Estes lugares, edifícios e monumentos merecem figurar ao lado daqueles que uma instância internacional, a UNESCO, classificou já como Património da Humanidade. São atualmente as ilhas de Goreia/Gorée, no Senegal, ligadas ao comércio dos escravos e sucessivamente conquistadas por holandeses, ingleses e franceses (1978); a Ilha de James, com os distritos do Baixo Niumi e Alto Niumi e Município de Banjul, ao longo do Rio Gâmbia, na Gâmbia, que inclui, além do forte construído em 1827 pelos ingleses para controlar a entrada e saída dos barcos carregados de escravos, as ruínas do posto comercial e de uma capela do tempo dos portugueses e ainda edifícios do século XIX deixados pelos comerciantes franceses (2003); a Fortaleza de São Jorge da Mina (Elmina), com os fortes e castelos da região do Volta, na Grande Accra, e os entrepostos comerciais fortificados entre Keta e Beyin, no Gana, igualmente ligados à escravatura (1979); a Ilha de Moçambique, com os seus antigos edifícios detalhados no artigo que neste volume lhe é dedicado (1991); as ruínas dos entrepostos existentes nas pequenas ilhas de Kilwa Kisiwani (Quíloa) e Songo Mnara, na região de Lindi, na Tanzânia, onde, durante séculos, se fazia o comércio de ouro, ferro, escravos e marfim (1981); e, finalmente, Gondar, na Etiópia, com a sua cidade‐fortaleza de Fasil Ghebbi, residência do imperador etíope e as suas construções de influência hindu, árabe e portuguesa, nomeadamente as igrejas fundadas pelos missionários jesuítas (1979).

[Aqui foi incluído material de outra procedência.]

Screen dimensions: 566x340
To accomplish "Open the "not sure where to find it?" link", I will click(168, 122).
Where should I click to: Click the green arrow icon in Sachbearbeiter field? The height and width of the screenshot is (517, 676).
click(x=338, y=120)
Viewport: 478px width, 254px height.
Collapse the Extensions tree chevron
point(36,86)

Se este conjunto de lugares e edifícios e monumentos fosse verdadeiramente representativo do legado deixado em África pelos portugueses, dir‐se‐ia que a sua presença foi francamente dominada por atividades comerciais destinadas a explorar as riquezas naturais de África, e em particular pelo comércio dos escravos. Tal juízo, porém, seria injusto. O legado africano construído de origem portuguesa representa muito mais do que isso. Se foi fortemente marcado por interesses económicos, como toda a atividade humana, como todo o colonialismo europeu, nem por isso deixou de suscitar também uma fecunda troca de bens artísticos e intelectuais, de ideias e de crenças, sem a qual a civilização africana seria certamente mais pobre. O inventário que aqui se apresenta mostra bem a sua variedade, a sua abundância, e o valor artístico e técnico de muitas das suas realizações. Sem esquecer o que estas, sem dúvida, representaram como propaganda política e exploração económica, espera‐se que o seu inventário contribua para preservar a memória do que elas tiveram e têm, também de positivo, para os africanos de hoje e para a Humanidade em geral.